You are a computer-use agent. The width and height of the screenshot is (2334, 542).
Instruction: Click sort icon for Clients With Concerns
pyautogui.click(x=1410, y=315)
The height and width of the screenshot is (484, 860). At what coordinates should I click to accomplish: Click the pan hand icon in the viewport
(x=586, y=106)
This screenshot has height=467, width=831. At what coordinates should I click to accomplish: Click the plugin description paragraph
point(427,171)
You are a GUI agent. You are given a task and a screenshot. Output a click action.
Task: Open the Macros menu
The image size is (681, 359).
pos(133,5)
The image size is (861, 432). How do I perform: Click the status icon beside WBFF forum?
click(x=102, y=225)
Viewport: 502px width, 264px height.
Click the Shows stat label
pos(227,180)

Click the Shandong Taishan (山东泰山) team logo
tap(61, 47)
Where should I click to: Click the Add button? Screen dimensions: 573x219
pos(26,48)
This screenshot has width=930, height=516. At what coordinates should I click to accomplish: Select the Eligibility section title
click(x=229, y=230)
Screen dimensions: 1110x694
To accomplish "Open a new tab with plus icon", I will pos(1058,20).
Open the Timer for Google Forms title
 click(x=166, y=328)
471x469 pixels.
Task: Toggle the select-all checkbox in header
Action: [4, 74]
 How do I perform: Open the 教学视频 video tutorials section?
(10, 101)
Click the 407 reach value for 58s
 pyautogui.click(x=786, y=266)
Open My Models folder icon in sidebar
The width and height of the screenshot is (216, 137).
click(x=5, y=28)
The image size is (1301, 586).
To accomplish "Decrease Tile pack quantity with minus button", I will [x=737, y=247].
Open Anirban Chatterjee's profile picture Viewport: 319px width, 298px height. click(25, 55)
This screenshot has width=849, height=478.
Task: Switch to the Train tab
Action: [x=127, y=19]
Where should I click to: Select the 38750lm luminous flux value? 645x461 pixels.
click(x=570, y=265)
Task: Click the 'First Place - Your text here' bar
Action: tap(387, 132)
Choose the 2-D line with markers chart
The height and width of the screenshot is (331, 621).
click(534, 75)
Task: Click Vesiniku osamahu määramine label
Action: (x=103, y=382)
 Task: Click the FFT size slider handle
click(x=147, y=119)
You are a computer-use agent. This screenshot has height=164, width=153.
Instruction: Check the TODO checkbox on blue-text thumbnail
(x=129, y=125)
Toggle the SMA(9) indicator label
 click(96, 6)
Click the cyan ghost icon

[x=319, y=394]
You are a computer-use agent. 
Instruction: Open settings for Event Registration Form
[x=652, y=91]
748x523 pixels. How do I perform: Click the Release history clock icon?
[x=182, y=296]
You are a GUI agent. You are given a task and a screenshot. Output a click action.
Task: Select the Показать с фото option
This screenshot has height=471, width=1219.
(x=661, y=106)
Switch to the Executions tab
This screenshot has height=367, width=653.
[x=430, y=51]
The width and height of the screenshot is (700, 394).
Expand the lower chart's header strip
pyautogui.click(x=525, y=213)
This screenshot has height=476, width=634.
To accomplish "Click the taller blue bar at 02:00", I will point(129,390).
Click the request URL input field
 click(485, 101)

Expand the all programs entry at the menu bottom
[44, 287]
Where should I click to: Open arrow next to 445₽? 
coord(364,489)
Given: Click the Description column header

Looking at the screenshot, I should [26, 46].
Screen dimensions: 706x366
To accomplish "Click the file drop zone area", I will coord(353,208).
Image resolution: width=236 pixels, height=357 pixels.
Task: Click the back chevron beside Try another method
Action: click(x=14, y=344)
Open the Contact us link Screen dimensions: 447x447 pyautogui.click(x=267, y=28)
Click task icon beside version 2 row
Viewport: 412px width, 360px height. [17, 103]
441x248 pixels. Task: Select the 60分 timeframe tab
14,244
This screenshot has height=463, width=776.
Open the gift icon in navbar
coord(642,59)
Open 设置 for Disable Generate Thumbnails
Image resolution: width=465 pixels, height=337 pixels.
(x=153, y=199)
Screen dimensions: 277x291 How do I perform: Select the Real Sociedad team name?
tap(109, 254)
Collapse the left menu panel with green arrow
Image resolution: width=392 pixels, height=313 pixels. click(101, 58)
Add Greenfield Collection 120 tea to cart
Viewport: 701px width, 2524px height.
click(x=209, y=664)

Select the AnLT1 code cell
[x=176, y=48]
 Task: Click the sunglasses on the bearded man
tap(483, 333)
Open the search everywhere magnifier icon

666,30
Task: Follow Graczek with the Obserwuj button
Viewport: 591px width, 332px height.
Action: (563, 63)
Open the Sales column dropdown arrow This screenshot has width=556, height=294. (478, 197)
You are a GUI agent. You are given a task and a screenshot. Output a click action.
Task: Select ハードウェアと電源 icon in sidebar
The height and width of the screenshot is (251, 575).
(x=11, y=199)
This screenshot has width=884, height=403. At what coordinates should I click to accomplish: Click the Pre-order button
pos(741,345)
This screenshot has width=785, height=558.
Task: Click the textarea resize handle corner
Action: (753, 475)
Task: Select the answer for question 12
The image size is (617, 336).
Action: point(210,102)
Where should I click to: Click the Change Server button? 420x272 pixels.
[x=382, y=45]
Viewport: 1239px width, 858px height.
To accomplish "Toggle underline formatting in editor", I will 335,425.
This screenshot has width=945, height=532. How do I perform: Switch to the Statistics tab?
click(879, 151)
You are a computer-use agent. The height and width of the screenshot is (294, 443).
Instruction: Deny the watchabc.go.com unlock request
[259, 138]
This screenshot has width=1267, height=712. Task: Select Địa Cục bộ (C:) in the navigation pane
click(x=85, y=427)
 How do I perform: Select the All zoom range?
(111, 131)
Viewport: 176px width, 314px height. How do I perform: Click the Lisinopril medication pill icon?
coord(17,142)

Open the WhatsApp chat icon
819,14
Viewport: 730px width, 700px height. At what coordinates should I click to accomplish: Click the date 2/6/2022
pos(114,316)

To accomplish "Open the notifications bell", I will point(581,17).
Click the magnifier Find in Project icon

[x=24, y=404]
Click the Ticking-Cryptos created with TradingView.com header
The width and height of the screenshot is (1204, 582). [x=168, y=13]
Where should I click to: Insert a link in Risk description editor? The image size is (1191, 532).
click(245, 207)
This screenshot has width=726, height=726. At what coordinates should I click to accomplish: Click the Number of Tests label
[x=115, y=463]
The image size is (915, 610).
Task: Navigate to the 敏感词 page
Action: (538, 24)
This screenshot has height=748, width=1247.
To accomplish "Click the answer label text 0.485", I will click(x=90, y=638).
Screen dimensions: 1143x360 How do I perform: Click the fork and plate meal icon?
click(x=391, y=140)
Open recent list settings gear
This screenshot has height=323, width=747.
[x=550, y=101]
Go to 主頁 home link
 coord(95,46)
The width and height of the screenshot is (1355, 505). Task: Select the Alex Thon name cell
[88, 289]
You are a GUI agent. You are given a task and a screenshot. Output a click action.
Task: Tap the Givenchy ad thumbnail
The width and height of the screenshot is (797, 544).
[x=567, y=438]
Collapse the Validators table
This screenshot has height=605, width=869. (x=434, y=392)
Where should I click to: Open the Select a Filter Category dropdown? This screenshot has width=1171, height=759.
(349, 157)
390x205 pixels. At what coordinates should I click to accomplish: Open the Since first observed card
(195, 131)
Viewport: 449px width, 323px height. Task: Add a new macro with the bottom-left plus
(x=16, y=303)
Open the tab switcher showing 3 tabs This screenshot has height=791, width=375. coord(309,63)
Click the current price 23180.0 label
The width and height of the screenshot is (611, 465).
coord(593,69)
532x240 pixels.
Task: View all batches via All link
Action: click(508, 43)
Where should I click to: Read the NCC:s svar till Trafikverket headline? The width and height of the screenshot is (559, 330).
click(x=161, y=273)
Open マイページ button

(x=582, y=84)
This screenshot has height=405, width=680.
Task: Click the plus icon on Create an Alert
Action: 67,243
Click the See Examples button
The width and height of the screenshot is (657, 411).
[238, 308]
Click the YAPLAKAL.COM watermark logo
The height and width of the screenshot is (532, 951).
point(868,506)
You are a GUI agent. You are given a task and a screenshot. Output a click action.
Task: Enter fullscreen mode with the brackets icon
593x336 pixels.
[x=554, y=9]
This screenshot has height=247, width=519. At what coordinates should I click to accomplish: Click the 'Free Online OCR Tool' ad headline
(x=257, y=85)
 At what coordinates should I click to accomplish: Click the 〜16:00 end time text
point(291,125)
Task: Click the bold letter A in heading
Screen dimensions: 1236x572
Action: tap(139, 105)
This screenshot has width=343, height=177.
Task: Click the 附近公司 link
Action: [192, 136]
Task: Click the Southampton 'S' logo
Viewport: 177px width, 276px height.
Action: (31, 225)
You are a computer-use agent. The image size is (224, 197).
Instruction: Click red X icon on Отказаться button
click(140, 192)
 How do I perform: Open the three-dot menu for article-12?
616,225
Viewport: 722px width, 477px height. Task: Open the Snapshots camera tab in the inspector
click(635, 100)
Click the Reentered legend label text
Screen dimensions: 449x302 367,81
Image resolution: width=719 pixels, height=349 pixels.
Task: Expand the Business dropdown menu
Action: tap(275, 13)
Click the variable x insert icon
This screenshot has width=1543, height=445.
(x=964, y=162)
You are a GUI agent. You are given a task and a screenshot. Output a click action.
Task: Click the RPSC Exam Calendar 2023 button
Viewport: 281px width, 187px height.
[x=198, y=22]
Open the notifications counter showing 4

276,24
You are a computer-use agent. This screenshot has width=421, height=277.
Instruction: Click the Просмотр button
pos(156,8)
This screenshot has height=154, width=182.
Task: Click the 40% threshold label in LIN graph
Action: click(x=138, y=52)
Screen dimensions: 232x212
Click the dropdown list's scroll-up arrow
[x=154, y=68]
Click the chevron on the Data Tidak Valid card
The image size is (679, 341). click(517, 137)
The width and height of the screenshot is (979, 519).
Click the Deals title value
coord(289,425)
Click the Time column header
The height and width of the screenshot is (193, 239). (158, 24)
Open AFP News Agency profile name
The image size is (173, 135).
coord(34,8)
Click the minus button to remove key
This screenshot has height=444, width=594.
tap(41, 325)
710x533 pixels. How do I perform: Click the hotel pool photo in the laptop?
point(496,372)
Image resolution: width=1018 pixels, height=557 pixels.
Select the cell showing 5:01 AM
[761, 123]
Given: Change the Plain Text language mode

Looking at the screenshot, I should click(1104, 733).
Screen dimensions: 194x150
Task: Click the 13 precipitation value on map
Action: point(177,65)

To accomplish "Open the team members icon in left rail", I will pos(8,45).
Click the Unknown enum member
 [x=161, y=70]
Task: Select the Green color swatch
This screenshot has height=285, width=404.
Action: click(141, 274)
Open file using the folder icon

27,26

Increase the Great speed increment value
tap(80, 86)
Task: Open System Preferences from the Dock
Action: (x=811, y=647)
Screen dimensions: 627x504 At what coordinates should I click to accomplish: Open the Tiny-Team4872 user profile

WHAT YOU SHOULD DO: Write down again, exactly as given, only the lines above that fall from the line with "Viewport: 722px width, 477px" to the line with "The width and height of the screenshot is (979, 519).", inclusive.

WRITTEN RESPONSE:
Viewport: 722px width, 477px height. Task: Open the Snapshots camera tab in the inspector
click(635, 100)
Click the Reentered legend label text
Screen dimensions: 449x302 367,81
Image resolution: width=719 pixels, height=349 pixels.
Task: Expand the Business dropdown menu
Action: tap(275, 13)
Click the variable x insert icon
This screenshot has width=1543, height=445.
(x=964, y=162)
You are a GUI agent. You are given a task and a screenshot. Output a click action.
Task: Click the RPSC Exam Calendar 2023 button
Viewport: 281px width, 187px height.
[x=198, y=22]
Open the notifications counter showing 4

276,24
You are a computer-use agent. This screenshot has width=421, height=277.
Instruction: Click the Просмотр button
pos(156,8)
This screenshot has height=154, width=182.
Task: Click the 40% threshold label in LIN graph
Action: click(x=138, y=52)
Screen dimensions: 232x212
Click the dropdown list's scroll-up arrow
[x=154, y=68]
Click the chevron on the Data Tidak Valid card
The image size is (679, 341). click(517, 137)
The width and height of the screenshot is (979, 519).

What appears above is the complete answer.